__Problem details__
Each record below must be written out again in exactly the same form.

__Data for this task__
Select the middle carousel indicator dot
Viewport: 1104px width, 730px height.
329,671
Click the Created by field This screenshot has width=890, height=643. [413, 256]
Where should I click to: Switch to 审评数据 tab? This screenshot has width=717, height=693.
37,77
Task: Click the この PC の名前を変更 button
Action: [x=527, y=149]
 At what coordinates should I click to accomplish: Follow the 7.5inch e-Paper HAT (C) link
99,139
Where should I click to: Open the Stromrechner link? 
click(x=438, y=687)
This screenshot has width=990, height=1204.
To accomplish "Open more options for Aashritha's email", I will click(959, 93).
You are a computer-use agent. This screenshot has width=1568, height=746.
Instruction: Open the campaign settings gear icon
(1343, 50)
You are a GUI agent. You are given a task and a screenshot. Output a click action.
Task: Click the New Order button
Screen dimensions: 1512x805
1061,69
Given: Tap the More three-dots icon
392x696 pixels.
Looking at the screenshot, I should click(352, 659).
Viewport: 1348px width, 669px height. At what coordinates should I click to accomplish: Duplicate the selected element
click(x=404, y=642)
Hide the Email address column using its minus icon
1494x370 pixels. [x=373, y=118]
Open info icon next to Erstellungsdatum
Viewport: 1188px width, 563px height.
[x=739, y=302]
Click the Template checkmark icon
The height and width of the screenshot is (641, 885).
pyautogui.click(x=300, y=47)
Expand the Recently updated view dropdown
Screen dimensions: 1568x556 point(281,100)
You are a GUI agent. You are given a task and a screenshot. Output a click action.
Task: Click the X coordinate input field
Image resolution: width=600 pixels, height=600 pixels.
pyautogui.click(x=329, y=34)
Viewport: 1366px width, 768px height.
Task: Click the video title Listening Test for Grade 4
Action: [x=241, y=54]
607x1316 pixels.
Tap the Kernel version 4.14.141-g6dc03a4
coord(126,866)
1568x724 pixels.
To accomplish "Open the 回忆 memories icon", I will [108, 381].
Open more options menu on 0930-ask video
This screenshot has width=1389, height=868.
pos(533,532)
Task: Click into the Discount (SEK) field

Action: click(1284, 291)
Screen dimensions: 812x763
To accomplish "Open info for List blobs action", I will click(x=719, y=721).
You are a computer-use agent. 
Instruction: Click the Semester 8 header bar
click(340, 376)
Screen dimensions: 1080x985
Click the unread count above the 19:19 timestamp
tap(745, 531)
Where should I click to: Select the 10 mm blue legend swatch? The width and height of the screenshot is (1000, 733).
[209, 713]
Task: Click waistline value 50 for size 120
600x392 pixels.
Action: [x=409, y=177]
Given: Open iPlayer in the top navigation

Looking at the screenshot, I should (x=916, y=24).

__Solution__
Select the middle carousel indicator dot
Viewport: 1104px width, 730px height.
329,671
Click the Created by field This screenshot has width=890, height=643. [413, 256]
Where should I click to: Switch to 审评数据 tab? This screenshot has width=717, height=693.
37,77
Task: Click the この PC の名前を変更 button
Action: [x=527, y=149]
 At what coordinates should I click to accomplish: Follow the 7.5inch e-Paper HAT (C) link
99,139
Where should I click to: Open the Stromrechner link? 
click(x=438, y=687)
This screenshot has width=990, height=1204.
To accomplish "Open more options for Aashritha's email", I will click(959, 93).
You are a computer-use agent. This screenshot has width=1568, height=746.
Instruction: Open the campaign settings gear icon
(1343, 50)
You are a GUI agent. You are given a task and a screenshot. Output a click action.
Task: Click the New Order button
Screen dimensions: 1512x805
1061,69
Given: Tap the More three-dots icon
392x696 pixels.
Looking at the screenshot, I should click(352, 659).
Viewport: 1348px width, 669px height. At what coordinates should I click to accomplish: Duplicate the selected element
click(x=404, y=642)
Hide the Email address column using its minus icon
1494x370 pixels. [x=373, y=118]
Open info icon next to Erstellungsdatum
Viewport: 1188px width, 563px height.
[x=739, y=302]
Click the Template checkmark icon
The height and width of the screenshot is (641, 885).
pyautogui.click(x=300, y=47)
Expand the Recently updated view dropdown
Screen dimensions: 1568x556 point(281,100)
You are a GUI agent. You are given a task and a screenshot. Output a click action.
Task: Click the X coordinate input field
Image resolution: width=600 pixels, height=600 pixels.
pyautogui.click(x=329, y=34)
Viewport: 1366px width, 768px height.
Task: Click the video title Listening Test for Grade 4
Action: [x=241, y=54]
607x1316 pixels.
Tap the Kernel version 4.14.141-g6dc03a4
coord(126,866)
1568x724 pixels.
To accomplish "Open the 回忆 memories icon", I will [108, 381].
Open more options menu on 0930-ask video
This screenshot has width=1389, height=868.
pos(533,532)
Task: Click into the Discount (SEK) field

Action: click(1284, 291)
Screen dimensions: 812x763
To accomplish "Open info for List blobs action", I will click(x=719, y=721).
You are a computer-use agent. 
Instruction: Click the Semester 8 header bar
click(340, 376)
Screen dimensions: 1080x985
Click the unread count above the 19:19 timestamp
tap(745, 531)
Where should I click to: Select the 10 mm blue legend swatch? The width and height of the screenshot is (1000, 733).
[209, 713]
Task: Click waistline value 50 for size 120
600x392 pixels.
Action: [x=409, y=177]
Given: Open iPlayer in the top navigation

Looking at the screenshot, I should (x=916, y=24).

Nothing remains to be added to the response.